What evidence do you have that this is the case?
Consider this modification to your experiment:
Case 1:
func foo(inout a: [Int], inout b: Int) {
a[0] = 4
a[1] = 5
a[2] = 6
b = 99
}
var arr = [1,2,3]
foo(&arr, b: &arr[2])
print(arr) // prints "[4, 5, 99]"
Now consider this one:
Case 2:
func foo(inout a: [Int], inout b: Int) {
a = [4, 5, 6]
b = 99
}
var arr = [1,2,3]
foo(&arr, b: &arr[2])
print(arr) // prints "[4, 5, 6]"
Clearly, modifying the individual elements of a is not the same as assigning an array to a.
In Case 1, we modified the original array turning the elements into 4, 5, and 6, and the assignment of b changed a[2] as expected.
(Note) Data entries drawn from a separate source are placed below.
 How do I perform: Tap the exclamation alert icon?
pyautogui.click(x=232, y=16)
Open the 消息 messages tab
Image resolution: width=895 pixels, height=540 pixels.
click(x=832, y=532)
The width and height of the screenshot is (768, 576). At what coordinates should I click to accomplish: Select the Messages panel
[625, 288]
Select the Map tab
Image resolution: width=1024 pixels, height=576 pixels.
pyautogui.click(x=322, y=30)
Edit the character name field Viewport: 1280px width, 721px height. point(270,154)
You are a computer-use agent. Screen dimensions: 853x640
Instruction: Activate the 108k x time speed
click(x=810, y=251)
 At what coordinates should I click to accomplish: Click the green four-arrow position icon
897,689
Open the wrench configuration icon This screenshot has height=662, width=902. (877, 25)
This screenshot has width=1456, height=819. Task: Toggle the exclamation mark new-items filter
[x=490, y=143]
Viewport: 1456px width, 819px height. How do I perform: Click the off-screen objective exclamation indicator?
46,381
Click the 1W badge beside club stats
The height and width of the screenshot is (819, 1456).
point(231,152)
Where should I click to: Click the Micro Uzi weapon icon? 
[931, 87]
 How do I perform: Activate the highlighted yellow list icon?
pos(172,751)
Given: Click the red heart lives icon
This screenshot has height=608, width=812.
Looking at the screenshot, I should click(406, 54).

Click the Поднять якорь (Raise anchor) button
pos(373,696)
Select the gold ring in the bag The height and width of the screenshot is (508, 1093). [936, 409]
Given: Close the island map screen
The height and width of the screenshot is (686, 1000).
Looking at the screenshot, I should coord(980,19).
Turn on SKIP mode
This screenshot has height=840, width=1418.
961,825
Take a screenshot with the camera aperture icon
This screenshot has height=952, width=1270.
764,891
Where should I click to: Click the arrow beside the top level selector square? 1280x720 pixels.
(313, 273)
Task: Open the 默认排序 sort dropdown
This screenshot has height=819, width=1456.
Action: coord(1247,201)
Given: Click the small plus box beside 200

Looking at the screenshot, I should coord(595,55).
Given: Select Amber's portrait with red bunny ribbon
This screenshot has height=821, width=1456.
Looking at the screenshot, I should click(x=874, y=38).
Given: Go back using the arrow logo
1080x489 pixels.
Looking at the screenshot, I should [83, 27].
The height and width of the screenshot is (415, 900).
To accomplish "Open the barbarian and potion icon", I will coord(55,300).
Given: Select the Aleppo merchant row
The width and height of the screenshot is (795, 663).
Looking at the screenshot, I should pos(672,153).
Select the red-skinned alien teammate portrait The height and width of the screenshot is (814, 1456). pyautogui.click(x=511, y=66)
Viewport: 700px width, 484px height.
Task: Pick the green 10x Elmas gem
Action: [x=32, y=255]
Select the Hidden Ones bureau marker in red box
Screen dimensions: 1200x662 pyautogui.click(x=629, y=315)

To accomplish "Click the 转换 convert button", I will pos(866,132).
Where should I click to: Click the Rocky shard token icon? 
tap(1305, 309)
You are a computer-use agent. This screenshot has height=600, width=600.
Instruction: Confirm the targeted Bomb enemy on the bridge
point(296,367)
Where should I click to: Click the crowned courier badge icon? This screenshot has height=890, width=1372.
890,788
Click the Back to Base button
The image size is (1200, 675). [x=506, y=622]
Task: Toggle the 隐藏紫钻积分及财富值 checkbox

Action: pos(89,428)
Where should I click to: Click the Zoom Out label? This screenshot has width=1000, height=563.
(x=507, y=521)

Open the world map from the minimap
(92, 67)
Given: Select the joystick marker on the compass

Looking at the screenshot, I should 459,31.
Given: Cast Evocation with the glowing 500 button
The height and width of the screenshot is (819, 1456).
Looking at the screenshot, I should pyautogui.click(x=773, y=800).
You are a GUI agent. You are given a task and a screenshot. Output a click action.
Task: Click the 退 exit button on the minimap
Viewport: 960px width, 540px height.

In Case 2, we assigned [4, 5, 6] to a which didn't change the original values to 4, 5, and 6 but instead pointed a to a new array. The assignment of b does not change a[2] in this case because a now points to a new array at a different location in memory.
Case 3:
func foo(inout a: [Int], inout b: Int) {
let a1 = a
a = [4, 5, 6]
b = 99
print(a) // prints "[4, 5, 6]"
print(a1) // prints "[1, 2, 99]"
}
var arr = [1,2,3]
foo(&arr, b: &arr[2])
print(arr) // prints "[4, 5, 6]"
In Case 3, we are able to assign the original array to a1 before assigning a new array to a. This gives us a name for the original array. When b is assigned, a1[2] gets modified.
From the comments:
Your answer explains why the assignment to b inside the function
works. However, when foo ends and copies the inout variables back, at
that point I don't see how swift knows to defer deallocating the
original array until after the &[2] assignment.
It is likely that this is a result of reference counting by ARC. The original array is passed by reference to foo and the reference count is incremented. The original array isn't deallocated until the reference count is decremented at the end of foo.
It seems just as hairy as what the docs already disallow - passing the
same variable twice as inout. Also your case3 is surprising. Shouldn't
the let a1 = a line do struct / value semantics and copy a snapshot of
the array right then?
Yes. I agree that Case 3 is surprising, but it does reveal some of what is going on under the covers. Normally when you assign one array to a new variable, Swift does not immediately make a copy. Instead, it just points the second array to the first and the reference count incremented. This is done for efficiency sake. It is only necessary to make a copy when one of the arrays is modified. In this case, when a gets modified, a1 keeps the original copy of the array in memory.
That's really confusing; I don't see why a1 wouldn't get 1,2,3. Also a
let should be immutable!
The fact that a1 gets modified when b is set shows that a1 is pointing to the memory of the original array. Swift apparently doesn't consider setting b as modifying a1. Perhaps because it already made sure a was mutable when foo was called with &a[2].